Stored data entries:
________________________________________

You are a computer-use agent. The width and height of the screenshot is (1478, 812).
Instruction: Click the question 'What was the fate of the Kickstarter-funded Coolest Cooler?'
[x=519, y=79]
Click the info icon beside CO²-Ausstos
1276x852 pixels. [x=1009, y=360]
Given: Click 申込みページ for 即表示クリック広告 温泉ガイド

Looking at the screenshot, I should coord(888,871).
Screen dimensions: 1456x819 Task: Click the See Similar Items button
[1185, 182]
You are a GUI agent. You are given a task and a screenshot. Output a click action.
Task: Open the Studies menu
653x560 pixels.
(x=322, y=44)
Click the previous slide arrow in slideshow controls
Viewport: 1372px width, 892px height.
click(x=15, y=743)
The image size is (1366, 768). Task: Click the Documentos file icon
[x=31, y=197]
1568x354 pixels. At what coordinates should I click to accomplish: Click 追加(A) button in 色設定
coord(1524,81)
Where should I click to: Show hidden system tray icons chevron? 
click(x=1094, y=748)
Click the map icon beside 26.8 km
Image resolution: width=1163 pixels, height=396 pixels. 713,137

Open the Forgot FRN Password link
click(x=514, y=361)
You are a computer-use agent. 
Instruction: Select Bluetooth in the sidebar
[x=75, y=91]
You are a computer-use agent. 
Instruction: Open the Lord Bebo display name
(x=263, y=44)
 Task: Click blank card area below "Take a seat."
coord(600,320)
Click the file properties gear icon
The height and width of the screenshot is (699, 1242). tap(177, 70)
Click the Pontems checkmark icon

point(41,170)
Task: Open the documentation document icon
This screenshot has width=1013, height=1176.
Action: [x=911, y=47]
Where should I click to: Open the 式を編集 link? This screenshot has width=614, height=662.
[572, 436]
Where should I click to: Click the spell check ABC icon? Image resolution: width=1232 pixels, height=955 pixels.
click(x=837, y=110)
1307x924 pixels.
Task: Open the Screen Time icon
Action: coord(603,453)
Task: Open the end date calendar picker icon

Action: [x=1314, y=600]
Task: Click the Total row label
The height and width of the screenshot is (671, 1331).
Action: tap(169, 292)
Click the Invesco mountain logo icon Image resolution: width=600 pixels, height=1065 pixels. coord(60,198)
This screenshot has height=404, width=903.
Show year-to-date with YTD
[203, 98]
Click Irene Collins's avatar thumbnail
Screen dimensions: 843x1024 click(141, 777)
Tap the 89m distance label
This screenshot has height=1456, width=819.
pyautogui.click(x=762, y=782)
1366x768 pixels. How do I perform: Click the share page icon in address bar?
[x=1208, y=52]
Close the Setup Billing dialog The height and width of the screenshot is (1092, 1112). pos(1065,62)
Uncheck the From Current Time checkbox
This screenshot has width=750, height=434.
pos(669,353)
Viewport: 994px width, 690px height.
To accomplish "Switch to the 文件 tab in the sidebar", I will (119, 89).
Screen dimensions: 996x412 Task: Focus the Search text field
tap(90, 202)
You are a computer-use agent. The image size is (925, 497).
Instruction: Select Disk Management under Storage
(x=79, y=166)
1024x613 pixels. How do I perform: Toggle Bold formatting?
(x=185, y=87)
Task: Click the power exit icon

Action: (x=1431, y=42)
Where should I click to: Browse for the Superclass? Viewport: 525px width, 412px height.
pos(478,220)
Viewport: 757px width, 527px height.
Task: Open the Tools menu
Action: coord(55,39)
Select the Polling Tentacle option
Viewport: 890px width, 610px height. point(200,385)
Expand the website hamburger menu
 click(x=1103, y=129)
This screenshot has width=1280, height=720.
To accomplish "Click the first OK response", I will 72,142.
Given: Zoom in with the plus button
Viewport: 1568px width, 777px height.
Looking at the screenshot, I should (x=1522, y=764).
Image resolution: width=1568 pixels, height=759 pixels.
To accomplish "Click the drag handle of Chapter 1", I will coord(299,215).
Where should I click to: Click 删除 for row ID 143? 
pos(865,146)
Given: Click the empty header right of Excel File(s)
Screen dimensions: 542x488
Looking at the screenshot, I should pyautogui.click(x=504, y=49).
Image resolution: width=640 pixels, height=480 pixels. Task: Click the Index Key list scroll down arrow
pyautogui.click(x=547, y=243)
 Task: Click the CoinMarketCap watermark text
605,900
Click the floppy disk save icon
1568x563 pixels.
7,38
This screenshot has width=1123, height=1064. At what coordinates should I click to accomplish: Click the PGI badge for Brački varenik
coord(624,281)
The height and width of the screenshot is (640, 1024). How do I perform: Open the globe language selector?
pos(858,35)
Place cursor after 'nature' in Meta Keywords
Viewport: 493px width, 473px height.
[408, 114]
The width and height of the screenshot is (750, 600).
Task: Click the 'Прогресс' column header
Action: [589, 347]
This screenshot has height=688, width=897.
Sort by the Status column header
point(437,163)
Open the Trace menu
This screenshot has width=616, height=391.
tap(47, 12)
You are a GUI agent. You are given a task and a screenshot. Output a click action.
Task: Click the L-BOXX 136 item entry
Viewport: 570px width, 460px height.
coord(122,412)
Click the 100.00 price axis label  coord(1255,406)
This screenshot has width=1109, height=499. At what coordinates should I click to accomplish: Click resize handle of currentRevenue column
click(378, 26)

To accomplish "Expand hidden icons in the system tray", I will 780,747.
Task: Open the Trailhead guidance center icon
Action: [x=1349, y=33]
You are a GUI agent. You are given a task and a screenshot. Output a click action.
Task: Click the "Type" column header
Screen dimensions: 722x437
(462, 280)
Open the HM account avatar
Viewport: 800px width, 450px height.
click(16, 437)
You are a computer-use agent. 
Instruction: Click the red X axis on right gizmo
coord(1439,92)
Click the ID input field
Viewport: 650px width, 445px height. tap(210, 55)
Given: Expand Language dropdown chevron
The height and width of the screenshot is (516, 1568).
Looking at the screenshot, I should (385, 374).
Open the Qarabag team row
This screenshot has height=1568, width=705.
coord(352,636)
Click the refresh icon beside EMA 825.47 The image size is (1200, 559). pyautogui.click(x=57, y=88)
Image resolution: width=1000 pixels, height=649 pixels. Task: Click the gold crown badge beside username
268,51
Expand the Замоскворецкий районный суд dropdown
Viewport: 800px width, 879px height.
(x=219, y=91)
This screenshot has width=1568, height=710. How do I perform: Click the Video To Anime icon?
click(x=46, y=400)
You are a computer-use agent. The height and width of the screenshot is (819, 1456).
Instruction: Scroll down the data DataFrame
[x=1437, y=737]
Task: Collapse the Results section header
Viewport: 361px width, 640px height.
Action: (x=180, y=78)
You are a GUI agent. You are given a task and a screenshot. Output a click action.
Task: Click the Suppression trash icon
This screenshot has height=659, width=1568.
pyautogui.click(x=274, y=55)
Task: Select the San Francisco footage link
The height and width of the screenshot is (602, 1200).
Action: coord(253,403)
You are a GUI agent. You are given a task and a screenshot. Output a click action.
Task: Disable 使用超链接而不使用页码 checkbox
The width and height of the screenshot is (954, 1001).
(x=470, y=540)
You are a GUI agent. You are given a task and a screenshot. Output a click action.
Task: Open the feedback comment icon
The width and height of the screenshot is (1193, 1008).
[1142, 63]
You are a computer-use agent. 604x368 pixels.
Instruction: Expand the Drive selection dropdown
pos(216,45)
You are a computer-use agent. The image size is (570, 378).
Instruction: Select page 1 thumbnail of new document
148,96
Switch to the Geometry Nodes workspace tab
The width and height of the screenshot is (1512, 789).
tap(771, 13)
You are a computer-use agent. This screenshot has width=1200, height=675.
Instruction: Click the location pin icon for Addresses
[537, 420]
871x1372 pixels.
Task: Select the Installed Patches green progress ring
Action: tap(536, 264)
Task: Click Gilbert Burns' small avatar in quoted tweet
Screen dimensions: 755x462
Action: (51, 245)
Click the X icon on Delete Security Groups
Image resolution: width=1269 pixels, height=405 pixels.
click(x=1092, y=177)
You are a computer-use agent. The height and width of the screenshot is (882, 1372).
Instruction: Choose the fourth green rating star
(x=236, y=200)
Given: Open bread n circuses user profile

________________________________________

TRY IT:
Check each line above for the word "checkbox", and give only the number of lines that contain it.

EXERCISE SOLUTION:
2